EXTRAIT DU TEXTE
——

Le digital intervient aussi pour optimiser la gestion des contacts sortants, comme chez Hello bank! avec du Next Best Offer, “un renversement” par rapport aux approches commerciales traditionnelles. Et celle-ci affiche “de très bons résultats”. Le dispositif est “opérationnel dans plusieurs entités. En France, une partie des campagnes est générée par de l’intelligence artificielle”.

D’autres étapes sont à venir, indique Sophie Heller à Alliancy. “L’objectif est de généraliser la démarche. A terme, nous ne voulons plus de campagnes qui ne soient pas générées par un insight client.” BNP Paribas CPBS souhaite aussi entamer le chantier de l’assistant virtuel à destination du client. Celui-ci permettra de réaliser une partie des opérations et de commander les applications mobiles à la voix.

La concurrence, comme chez SG Retail France, se consacre également à l’autonomisation et l’automatisation des tâches pour les collaborateurs. La symétrie des attentions est aussi un axe de travail au sein de BNP Paribas et de son entité PACE. Outre l’IT, les experts de la CX collaborent ainsi avec les ressources humaines.

“A l’image de ce que nous avons développé sur le NPS, la voix du client, le tracking des parcours, nous sommes en train de déployer une expertise similaire pour les employés”, nous indique sa COO.

La transformation agile à l’échelle clé dans la réussite

Des indicateurs existent déjà. La généralisation de la mesure de la satisfaction collaborateurs sur les parcours est engagée, mais aussi sur les parcours RH (onboarding, mobilité, retour de congé maternité, etc.). Pour cela, l’entreprise veut adopter une approche data driven.

L’engagement employé implique aussi le développement de l’automatisation. La première étape consiste cependant en un mapping complet du processus pour éventuellement simplifier, avant d’envisager de l’automatiser. “D’abord la simplification”, insiste Sophie Heller, puis les robots lorsqu’ils sont pertinents. “Nous avons déjà des centaines de robots opérationnels.”

——

DONNÉES AFFICHÉES
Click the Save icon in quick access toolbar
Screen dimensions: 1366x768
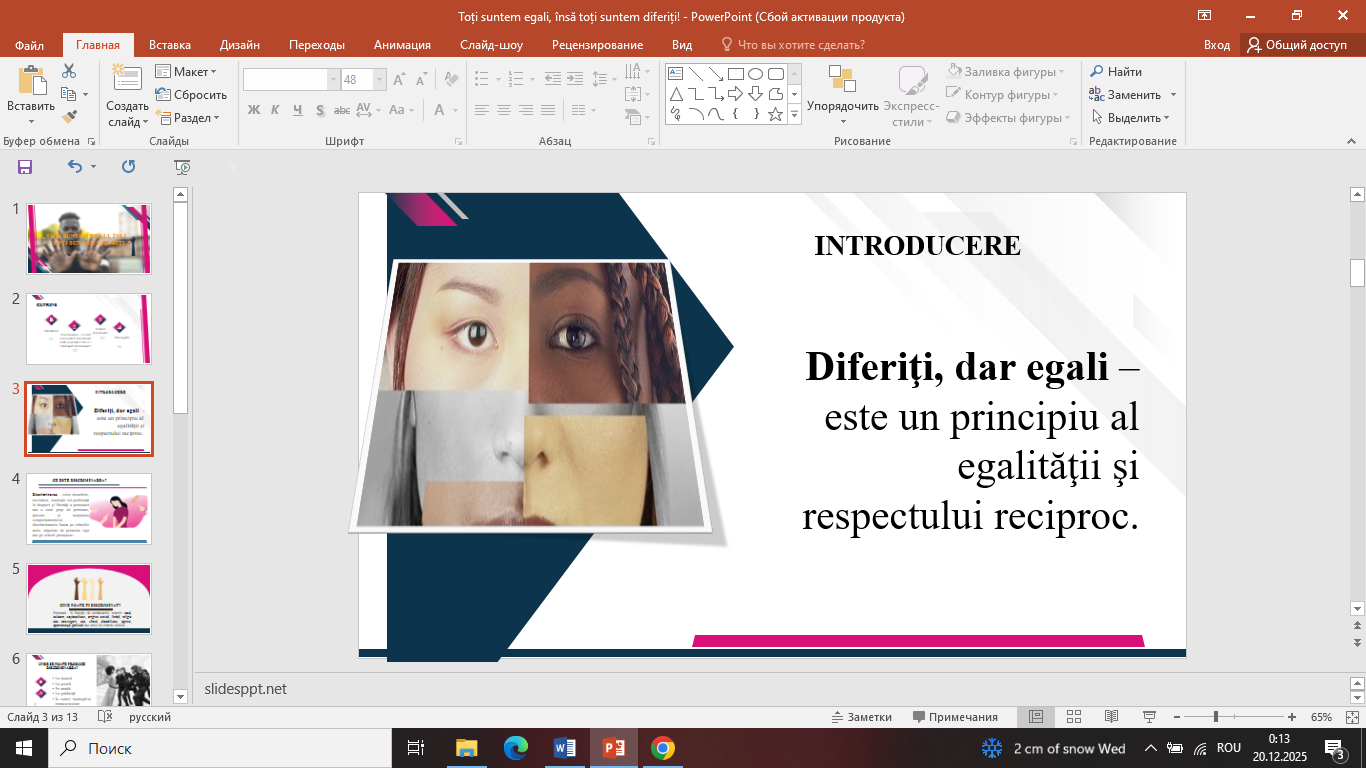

——

CONSIGNE 1
D'après l'extrait, que permettra l'assistant virtuel destiné au client ?
CONSIGNE 2
Recopiez fidèlement, s'il vous plaît, tout le passage de l'extrait qui va de « D’autres étapes sont » jusqu'à « les ressources humaines. ».
Les données forment un ensemble distinct de l'extrait.

RÉPONSE 1
Il permettra de réaliser une partie des opérations et de commander les applications mobiles à la voix.

RÉPONSE 2
D’autres étapes sont à venir, indique Sophie Heller à Alliancy. “L’objectif est de généraliser la démarche. A terme, nous ne voulons plus de campagnes qui ne soient pas générées par un insight client.” BNP Paribas CPBS souhaite aussi entamer le chantier de l’assistant virtuel à destination du client. Celui-ci permettra de réaliser une partie des opérations et de commander les applications mobiles à la voix.

La concurrence, comme chez SG Retail France, se consacre également à l’autonomisation et l’automatisation des tâches pour les collaborateurs. La symétrie des attentions est aussi un axe de travail au sein de BNP Paribas et de son entité PACE. Outre l’IT, les experts de la CX collaborent ainsi avec les ressources humaines.